Many of us have a love affair with books, and often with bookshops too. This history of the American bookshop begins with Benjamin Franklin’s first bookstore in Philadelphia and winds through time, discussing why we love bookshops, their diversity, and their place as havens for readers, writers, artists, eccentrics, and even political movements. With the rise of digital media and Amazon.com, bookstores struggle in our modern age.
It’s easy to write a book about books because readers are already primed and ready to like it. I picked up this book on a whim, initially unsure of whether it was a nonfiction or fiction, but the cozy warm window display on the cover drew me in. I’m not sure I even had a choice.

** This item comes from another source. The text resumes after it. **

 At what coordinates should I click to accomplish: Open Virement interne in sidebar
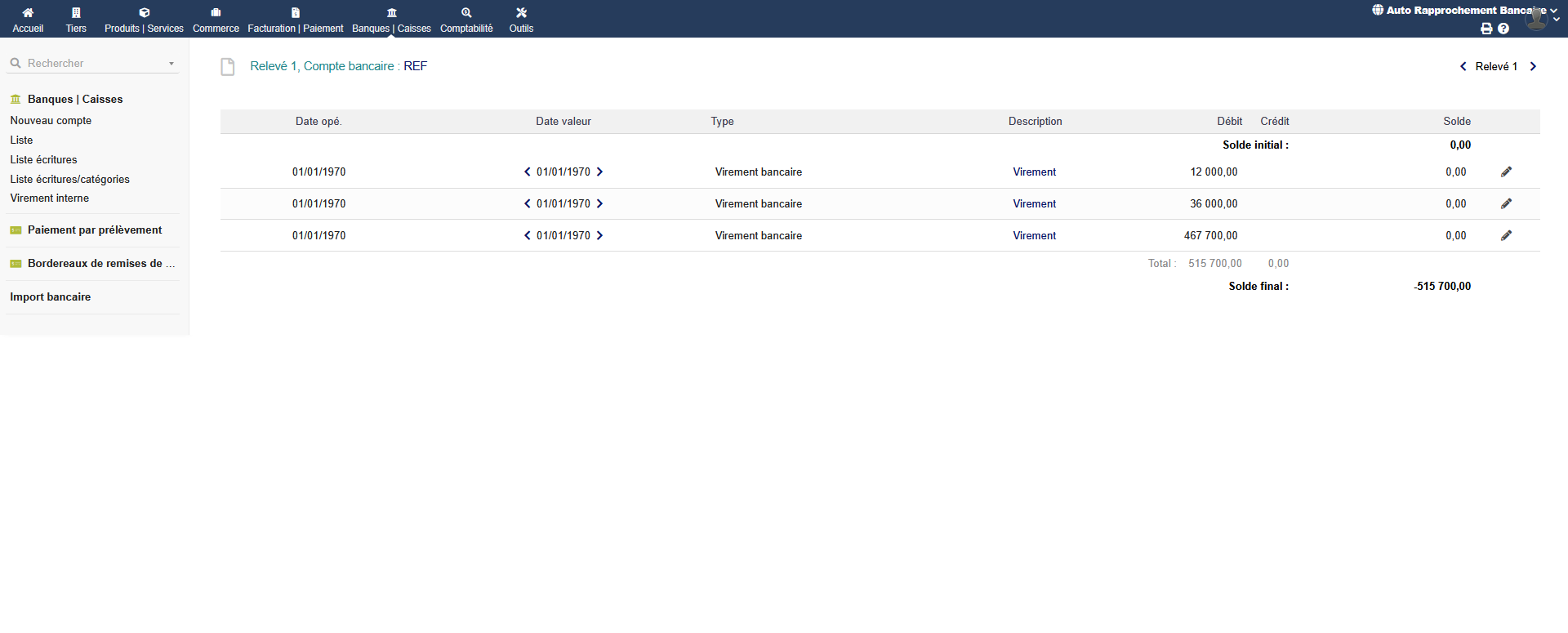[49, 198]
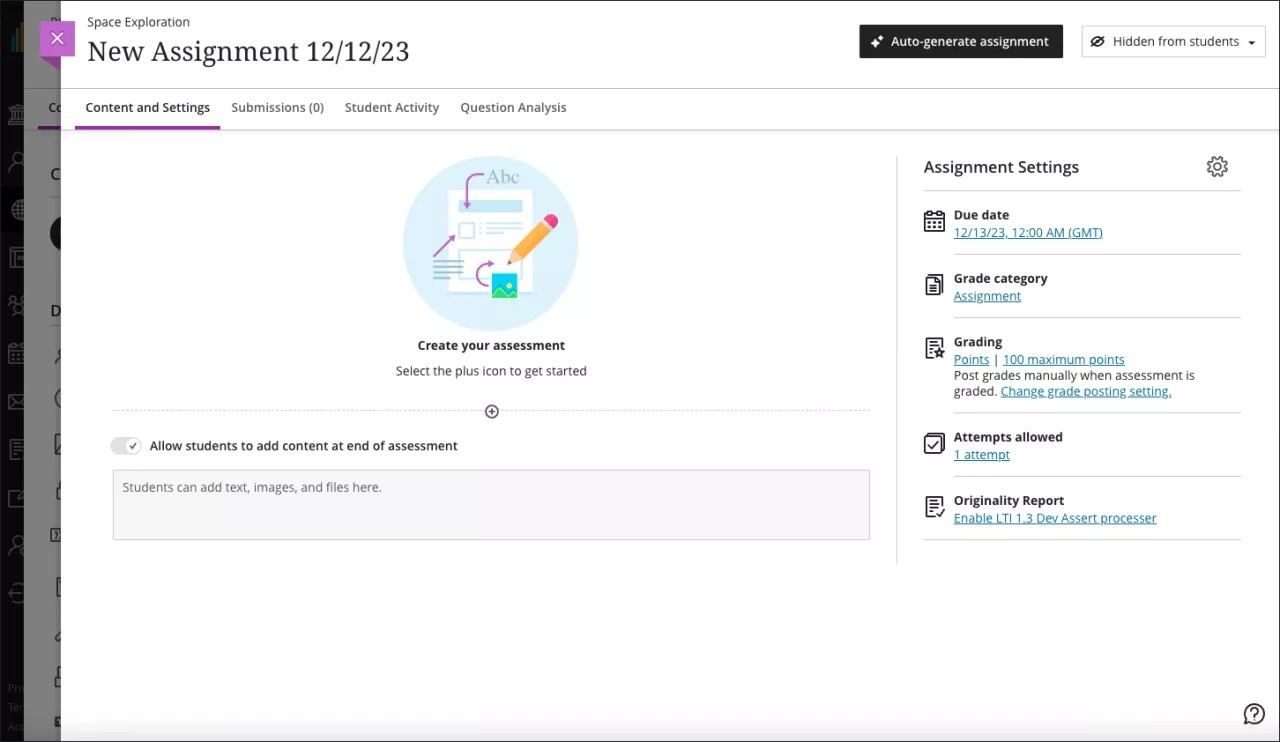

Books have been sold in department stores and general retailers, in coffee shops and cafes, on sidewalks, off of traveling wagons, and only very rarely are they are sold in stores dedicated solely to selling just books. Some bookshops only sell first editions or specific genres. I particularly enjoy the chapters that highlight these, including Drum and Spear, a store specializing in African American books in Washington, D.C., and Oscar Wilde, a gay bookshop that opened in 1967 and gave anyone a lifetime discount as long as they joined a “homophile organization.” Then there’s the Aryan Book Store in Los Angeles back in the 1930s, which stocked exactly the sort of books you’d expect them to.
My own relationship with bookstores started with Barnes and Noble. My teenage self loved that it was a place I could linger without buying anything more than a hot chocolate. The ceilings were too tall and the space was too open, but I loved that the store was so big and so full. Our local Barnes and Noble was bigger than the public library. I admit that experience colors my own very specific and narrow idea of the perfect bookstore in my mind — it would be like Barnes and Noble, but cozier, quieter, less well lit, with large armchairs and a couple of shop cats.
But Barnes and Noble was the enemy of small independent bookstores, that is, before Amazon. Barnes and Noble’s book-of-the-month pick was incredibly popular, so much so that publishers vied for that status, which translated into real sales. The book shop itself influences the success of books. There were many more bookstores in the North than in the South at the start of the Civil War, and the bestseller “Uncle Tom’s Cabin” was difficult to find south of the Mason-Dixon line.
What is so interesting is that the ideal image of a bookstore changes throughout history. Colonial bookstores were often also wine houses. Now, most independent bookstores look down on selling gifts but are happy to host events and community gatherings and so diversify into a place for people in order to supplement revenue.
The author focuses on several famous bookshops, including The Strand, Chicago’s Marshall Field & Company, Gotham Book Mart, Parnassus Books, as well as a few of the lesser famous ones, including Book People here in Austin, Texas, whose public campaign for local independent book shops successfully thwarted the opening of a Borders bookstore across the street from their own storefront.
Unfortunately, there is very little discussion about second-hand bookstores, which I prefer over new books any day. And there is no mention at all of libraries, and the role they play for those of us who can’t afford a new book every week. I suppose it’s particularly American to write a book about bookshops, as they’re both sentimental and places of commerce.
Recommended if you’ve been thinking of canceling that Amazon Prime membership, and of course, if you have that one favorite local bookstore.